In TEAM, muscle physiology is understood in relation to the liver, spleen, and kidney, and age-related sarcopenia has been interpreted within pattern differentiation frameworks including spleen–stomach deficiency, spleen–stomach dampness–heat, and liver–kidney Yin deficiency [11,18]. By integrating these established frameworks with TEAM interpretations of steroid-related pathology, this study proposed a preliminary TEAM stage-wise pathological model for steroid-induced sarcopenia. Prolonged glucocorticoid exposure was interpreted as excessive heat stimulation, leading to impairment of spleen–stomach function, progression to spleen–stomach dampness–heat, and subsequent depletion of liver blood and kidney essence, summarized as a spleen–stomach dampness–heat to liver–kidney Yin deficiency progression model. This model frames conceptualizes steroid-induced sarcopenia as a systemic condition involving sequential dysfunction of multiple organ systems rather than a localized muscle disorder.
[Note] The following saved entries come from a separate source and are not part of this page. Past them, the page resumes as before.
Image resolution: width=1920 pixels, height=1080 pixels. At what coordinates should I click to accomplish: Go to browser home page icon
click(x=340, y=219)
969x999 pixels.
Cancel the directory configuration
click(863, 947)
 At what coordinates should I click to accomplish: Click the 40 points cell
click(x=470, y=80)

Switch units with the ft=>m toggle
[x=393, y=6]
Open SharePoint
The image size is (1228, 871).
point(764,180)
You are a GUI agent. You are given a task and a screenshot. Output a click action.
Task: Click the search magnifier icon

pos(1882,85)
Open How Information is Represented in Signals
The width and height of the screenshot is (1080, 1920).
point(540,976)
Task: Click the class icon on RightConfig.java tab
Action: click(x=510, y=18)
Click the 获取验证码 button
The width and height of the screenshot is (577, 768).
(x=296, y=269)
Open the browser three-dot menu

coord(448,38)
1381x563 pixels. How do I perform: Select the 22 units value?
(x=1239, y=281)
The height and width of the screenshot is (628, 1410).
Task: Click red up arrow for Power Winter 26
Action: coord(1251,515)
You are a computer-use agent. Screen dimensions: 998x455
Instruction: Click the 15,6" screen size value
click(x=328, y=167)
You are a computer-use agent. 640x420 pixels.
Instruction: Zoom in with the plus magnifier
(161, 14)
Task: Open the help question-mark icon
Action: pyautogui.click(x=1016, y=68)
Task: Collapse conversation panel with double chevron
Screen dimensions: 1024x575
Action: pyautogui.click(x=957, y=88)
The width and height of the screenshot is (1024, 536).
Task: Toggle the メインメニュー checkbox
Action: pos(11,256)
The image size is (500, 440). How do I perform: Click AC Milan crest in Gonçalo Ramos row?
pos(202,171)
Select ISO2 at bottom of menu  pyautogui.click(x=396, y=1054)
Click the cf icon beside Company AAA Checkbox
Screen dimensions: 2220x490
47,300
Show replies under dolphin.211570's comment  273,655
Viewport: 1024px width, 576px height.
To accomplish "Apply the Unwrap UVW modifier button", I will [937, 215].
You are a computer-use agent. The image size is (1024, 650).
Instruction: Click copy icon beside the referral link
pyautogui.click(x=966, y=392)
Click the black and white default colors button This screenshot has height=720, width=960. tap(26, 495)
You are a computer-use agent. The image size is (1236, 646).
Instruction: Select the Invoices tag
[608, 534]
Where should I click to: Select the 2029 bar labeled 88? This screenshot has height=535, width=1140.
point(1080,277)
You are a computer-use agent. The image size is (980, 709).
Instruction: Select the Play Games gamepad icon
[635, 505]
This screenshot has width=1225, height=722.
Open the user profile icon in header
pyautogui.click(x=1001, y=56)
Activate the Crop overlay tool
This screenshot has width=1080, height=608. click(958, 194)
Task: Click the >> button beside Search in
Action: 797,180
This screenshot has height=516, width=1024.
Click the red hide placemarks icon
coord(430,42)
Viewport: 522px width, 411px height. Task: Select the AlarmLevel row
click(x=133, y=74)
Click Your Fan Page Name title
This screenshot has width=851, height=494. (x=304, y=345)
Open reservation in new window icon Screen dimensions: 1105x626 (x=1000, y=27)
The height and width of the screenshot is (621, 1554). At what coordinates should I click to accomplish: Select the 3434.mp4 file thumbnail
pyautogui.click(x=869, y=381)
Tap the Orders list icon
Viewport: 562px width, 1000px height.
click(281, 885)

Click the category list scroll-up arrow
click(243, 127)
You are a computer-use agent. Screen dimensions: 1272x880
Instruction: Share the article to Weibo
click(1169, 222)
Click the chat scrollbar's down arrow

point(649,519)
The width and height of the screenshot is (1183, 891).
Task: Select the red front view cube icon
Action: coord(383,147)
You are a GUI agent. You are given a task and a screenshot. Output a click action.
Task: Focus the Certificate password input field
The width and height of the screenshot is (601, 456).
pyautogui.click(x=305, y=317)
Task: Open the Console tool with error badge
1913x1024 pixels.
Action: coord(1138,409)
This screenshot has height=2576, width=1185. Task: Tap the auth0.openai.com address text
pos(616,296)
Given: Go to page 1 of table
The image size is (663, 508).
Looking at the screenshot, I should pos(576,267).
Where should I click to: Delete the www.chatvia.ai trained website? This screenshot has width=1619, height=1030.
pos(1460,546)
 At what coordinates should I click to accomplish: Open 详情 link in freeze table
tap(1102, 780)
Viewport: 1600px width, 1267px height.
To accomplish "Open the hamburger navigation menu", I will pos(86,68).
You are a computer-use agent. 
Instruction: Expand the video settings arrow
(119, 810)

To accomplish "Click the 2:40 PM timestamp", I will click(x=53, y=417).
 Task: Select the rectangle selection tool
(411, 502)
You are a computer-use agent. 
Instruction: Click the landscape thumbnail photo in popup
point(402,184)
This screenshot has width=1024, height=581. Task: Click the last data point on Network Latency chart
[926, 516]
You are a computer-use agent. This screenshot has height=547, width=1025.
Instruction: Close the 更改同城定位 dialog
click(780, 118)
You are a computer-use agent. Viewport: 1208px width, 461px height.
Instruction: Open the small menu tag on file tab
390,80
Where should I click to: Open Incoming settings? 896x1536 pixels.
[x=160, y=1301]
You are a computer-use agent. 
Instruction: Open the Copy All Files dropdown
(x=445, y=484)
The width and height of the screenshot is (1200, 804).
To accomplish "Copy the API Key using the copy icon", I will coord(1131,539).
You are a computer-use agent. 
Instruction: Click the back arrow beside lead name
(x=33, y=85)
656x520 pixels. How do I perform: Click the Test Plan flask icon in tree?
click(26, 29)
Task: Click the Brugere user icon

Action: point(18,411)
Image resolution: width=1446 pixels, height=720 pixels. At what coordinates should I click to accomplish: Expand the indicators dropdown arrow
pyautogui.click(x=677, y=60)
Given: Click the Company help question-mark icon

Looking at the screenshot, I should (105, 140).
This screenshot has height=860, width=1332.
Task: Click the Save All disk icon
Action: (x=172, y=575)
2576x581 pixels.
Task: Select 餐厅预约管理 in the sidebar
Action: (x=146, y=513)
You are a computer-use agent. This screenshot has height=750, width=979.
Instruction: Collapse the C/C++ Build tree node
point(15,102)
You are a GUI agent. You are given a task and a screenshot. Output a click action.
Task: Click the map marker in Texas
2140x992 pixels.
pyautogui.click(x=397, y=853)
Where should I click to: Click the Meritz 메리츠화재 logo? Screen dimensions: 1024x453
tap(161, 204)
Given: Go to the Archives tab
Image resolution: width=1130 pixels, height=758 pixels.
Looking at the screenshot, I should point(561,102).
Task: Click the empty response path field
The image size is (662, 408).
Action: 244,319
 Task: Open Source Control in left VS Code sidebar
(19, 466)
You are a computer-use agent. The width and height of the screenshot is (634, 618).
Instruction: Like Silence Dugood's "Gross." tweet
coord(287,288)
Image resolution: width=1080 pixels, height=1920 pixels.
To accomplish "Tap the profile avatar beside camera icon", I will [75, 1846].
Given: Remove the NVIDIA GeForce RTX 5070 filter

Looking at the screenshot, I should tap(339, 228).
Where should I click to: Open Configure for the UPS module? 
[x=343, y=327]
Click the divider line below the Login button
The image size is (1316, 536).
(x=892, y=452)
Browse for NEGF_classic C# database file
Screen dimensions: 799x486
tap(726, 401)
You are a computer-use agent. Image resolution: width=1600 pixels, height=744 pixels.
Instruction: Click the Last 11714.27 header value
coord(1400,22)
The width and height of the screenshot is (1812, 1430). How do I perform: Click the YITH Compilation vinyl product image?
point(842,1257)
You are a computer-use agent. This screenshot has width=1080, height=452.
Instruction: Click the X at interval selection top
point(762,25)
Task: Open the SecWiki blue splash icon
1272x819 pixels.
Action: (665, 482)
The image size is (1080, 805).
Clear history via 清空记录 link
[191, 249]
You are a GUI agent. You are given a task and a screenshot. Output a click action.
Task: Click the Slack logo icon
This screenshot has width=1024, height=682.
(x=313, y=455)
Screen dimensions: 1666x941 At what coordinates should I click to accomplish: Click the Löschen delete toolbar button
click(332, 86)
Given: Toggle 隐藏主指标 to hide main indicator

Furthermore, preclinical and network pharmacology studies were reviewed to summarize the reported effects of herbal medicines on muscle protein metabolism, inflammation, oxidative stress, and mitochondrial function [11,20–22]. Attempts were made to conceptually associate these pharmacological effects with TEAM pattern differentiation, and partial conceptual correspondences were identified. However, direct one-to-one mapping between molecular mechanisms and specific patterns was not established, reflecting the fundamentally different theoretical paradigms of TEAM and molecular biology.